● What is asked: Write out the records word for word, starting at the beginning of the records and ending at the line that contains "tap(188, 654)", with both ends included. Leave the pictures out of your answer.

● Material shown:
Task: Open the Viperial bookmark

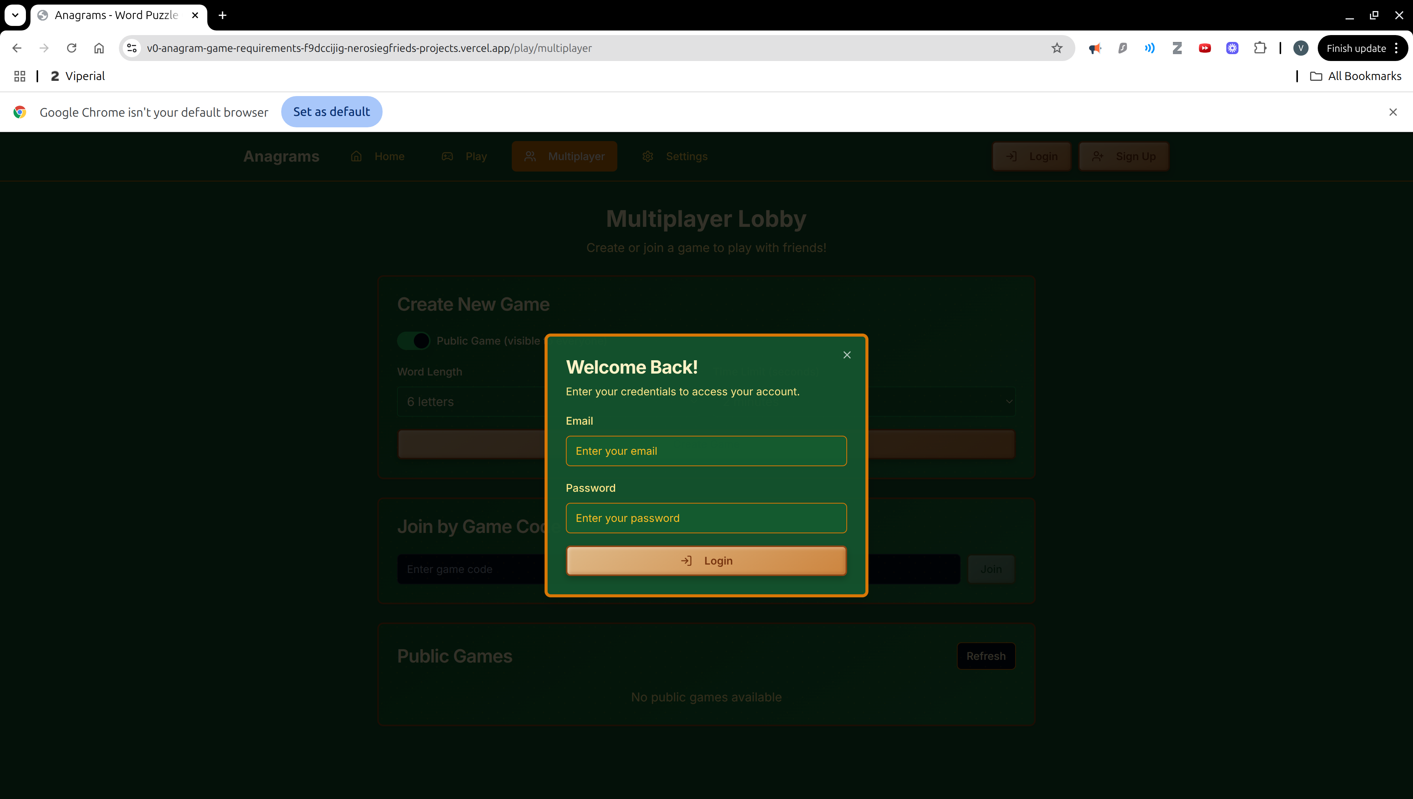Action: (77, 76)
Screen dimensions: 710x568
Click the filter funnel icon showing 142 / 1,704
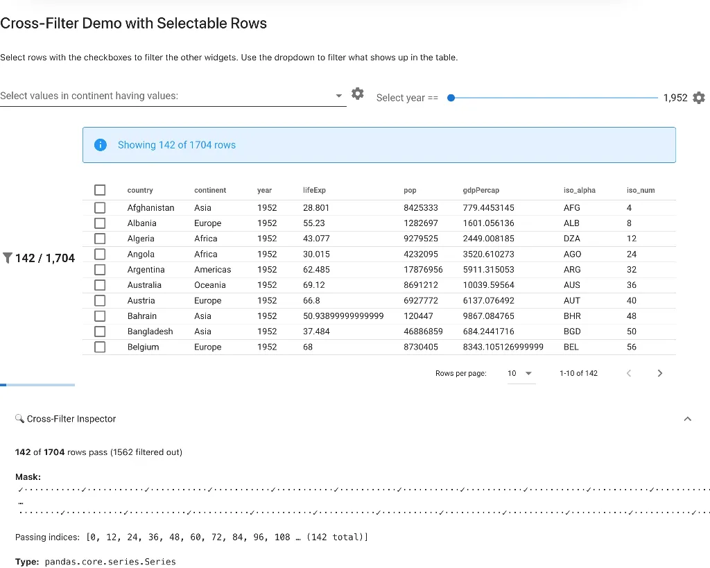[x=8, y=258]
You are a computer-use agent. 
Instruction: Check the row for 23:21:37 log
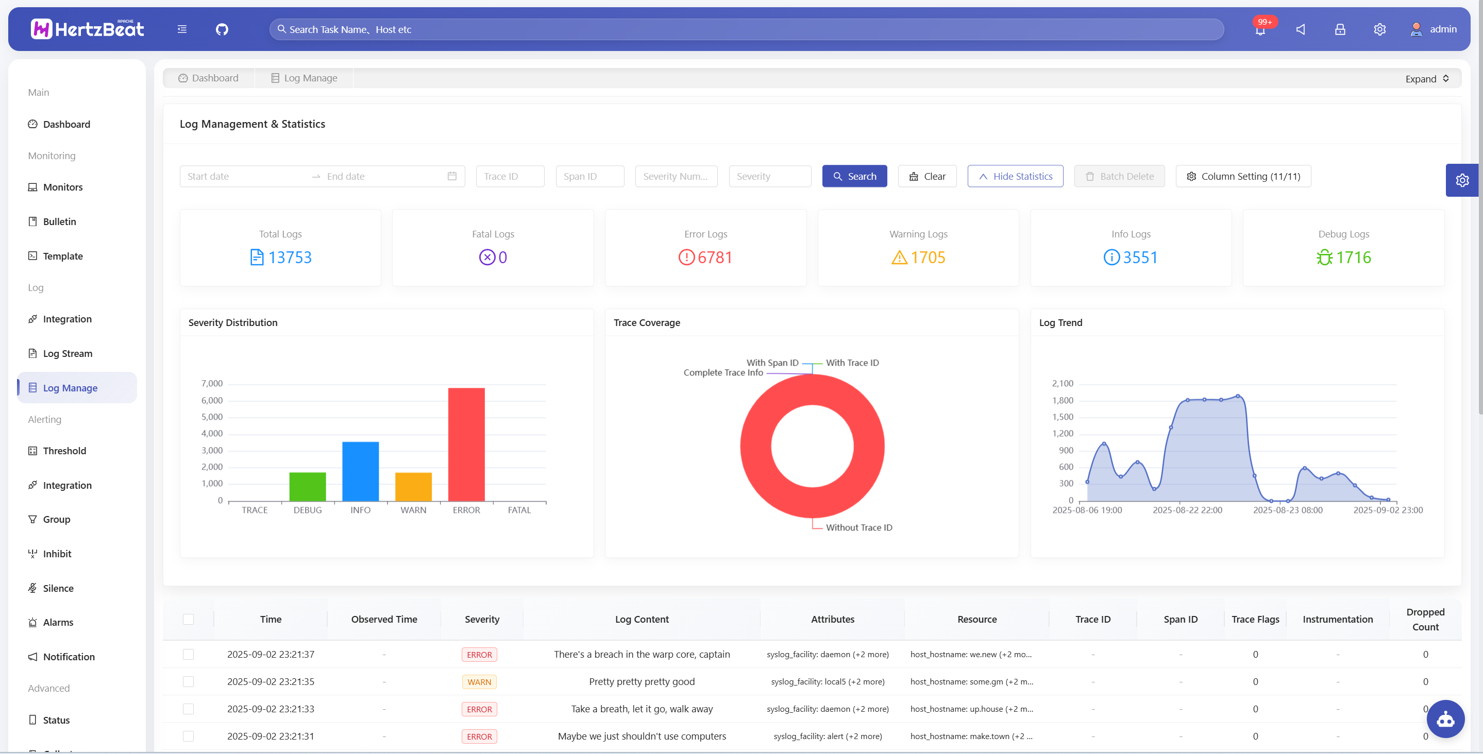tap(188, 654)
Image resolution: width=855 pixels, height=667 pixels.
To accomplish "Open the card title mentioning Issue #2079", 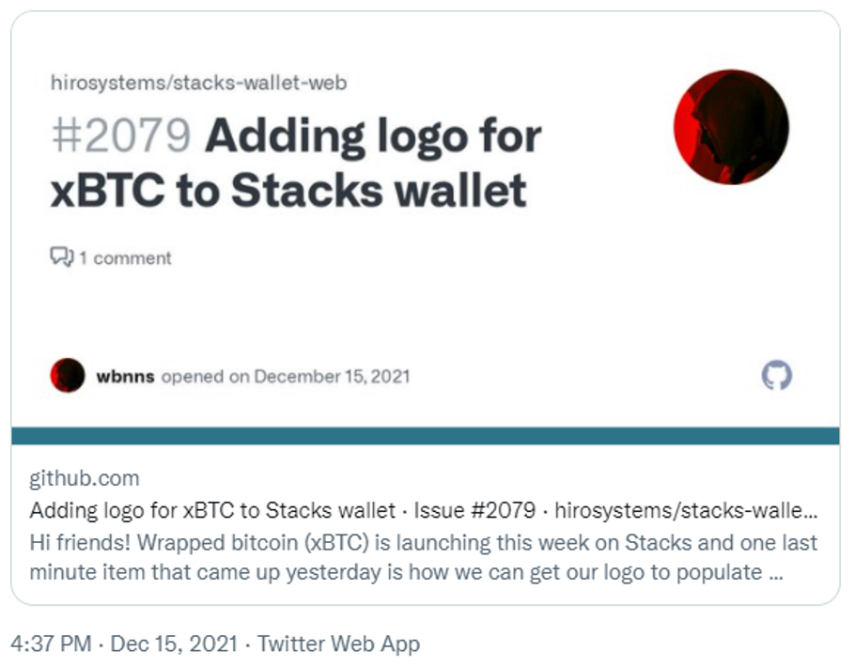I will pos(424,511).
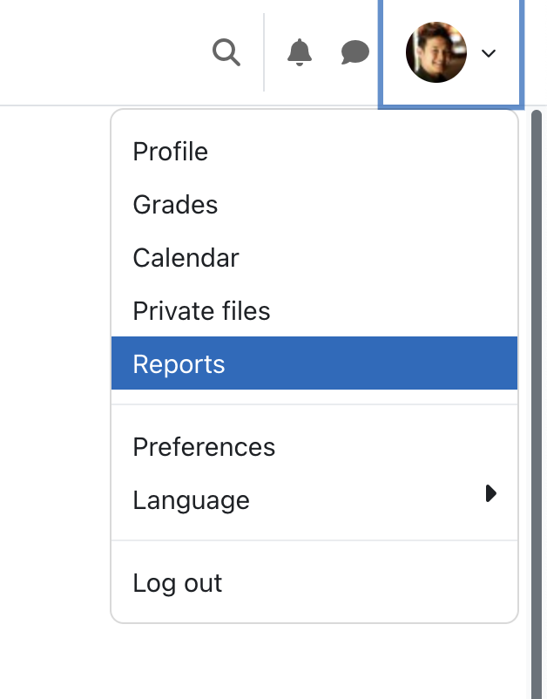Screen dimensions: 547x699
Task: Collapse user menu using the chevron arrow
Action: (489, 53)
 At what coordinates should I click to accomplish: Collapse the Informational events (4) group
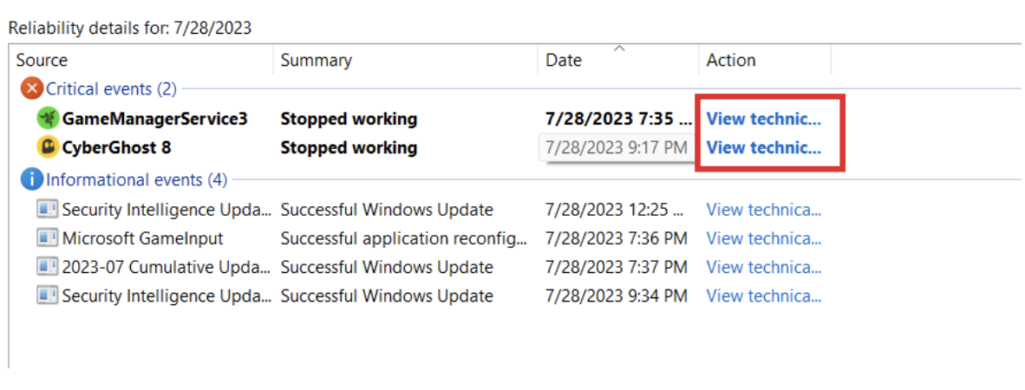(136, 180)
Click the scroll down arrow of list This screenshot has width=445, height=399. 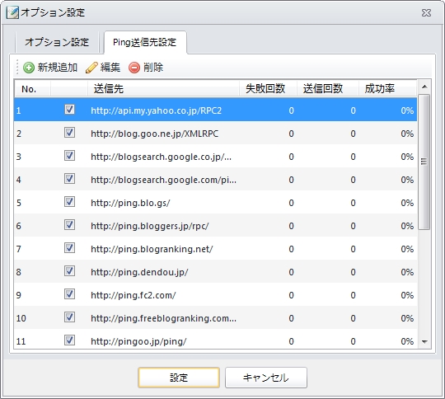point(424,341)
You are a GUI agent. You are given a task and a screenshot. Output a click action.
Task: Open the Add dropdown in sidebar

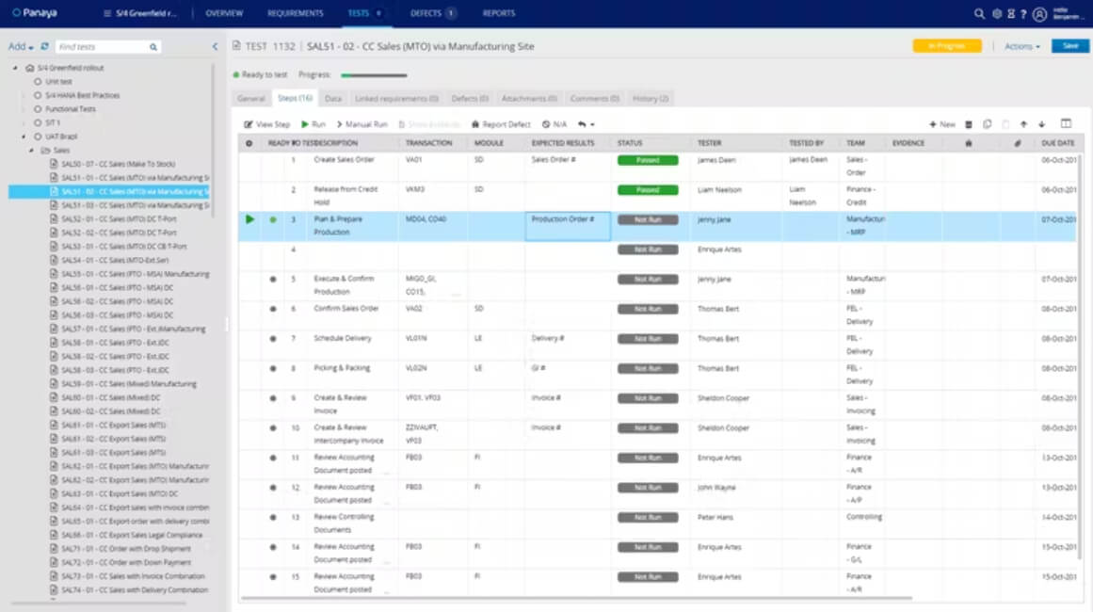21,47
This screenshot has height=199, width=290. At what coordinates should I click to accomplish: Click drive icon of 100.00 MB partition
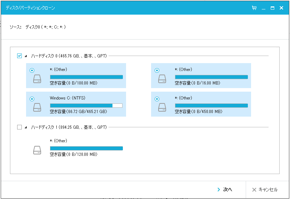[38, 79]
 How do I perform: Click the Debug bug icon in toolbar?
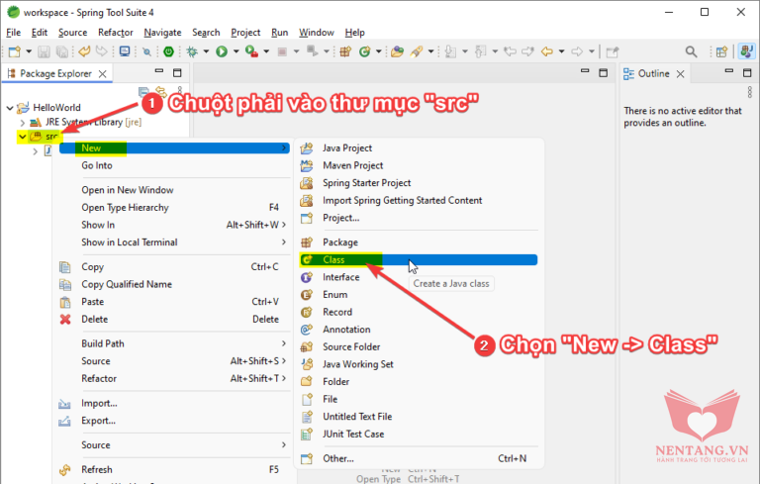pyautogui.click(x=192, y=51)
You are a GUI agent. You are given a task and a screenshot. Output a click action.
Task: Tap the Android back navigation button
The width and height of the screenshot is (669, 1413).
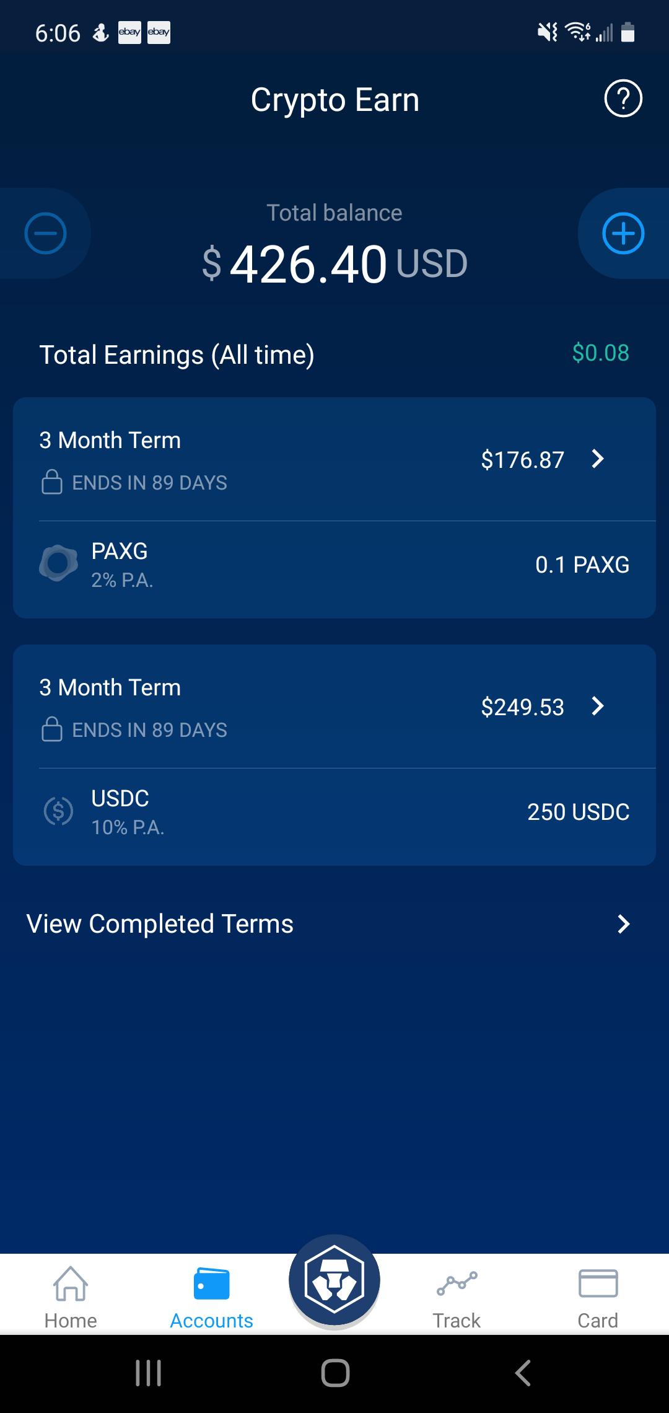tap(523, 1373)
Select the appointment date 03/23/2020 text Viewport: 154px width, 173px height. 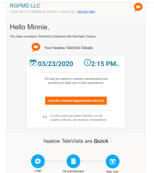55,64
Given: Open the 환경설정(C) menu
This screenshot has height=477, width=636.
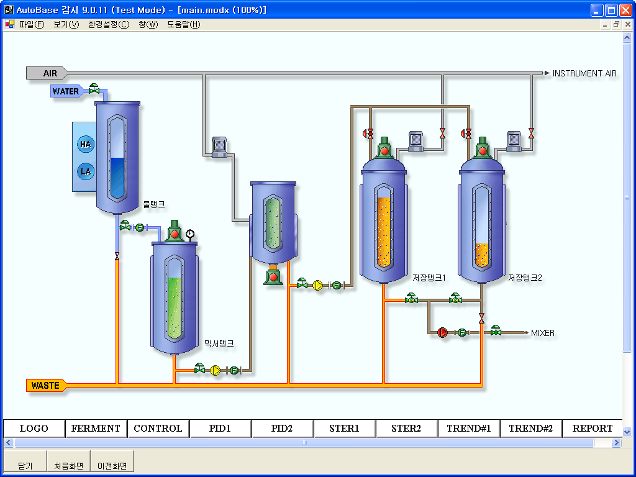Looking at the screenshot, I should [109, 24].
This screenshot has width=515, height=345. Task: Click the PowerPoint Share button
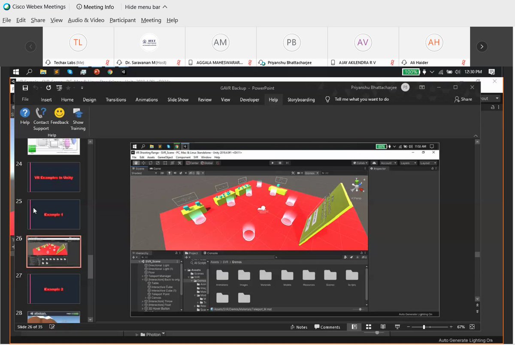pos(464,99)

● Answer for the task:
Task: Open the Viperial bookmark

Action: (77, 76)
Screen dimensions: 710x568
Click the filter funnel icon showing 142 / 1,704
[x=8, y=258]
You are a computer-use agent. 
Instruction: Check the row for 23:21:37 log
tap(188, 654)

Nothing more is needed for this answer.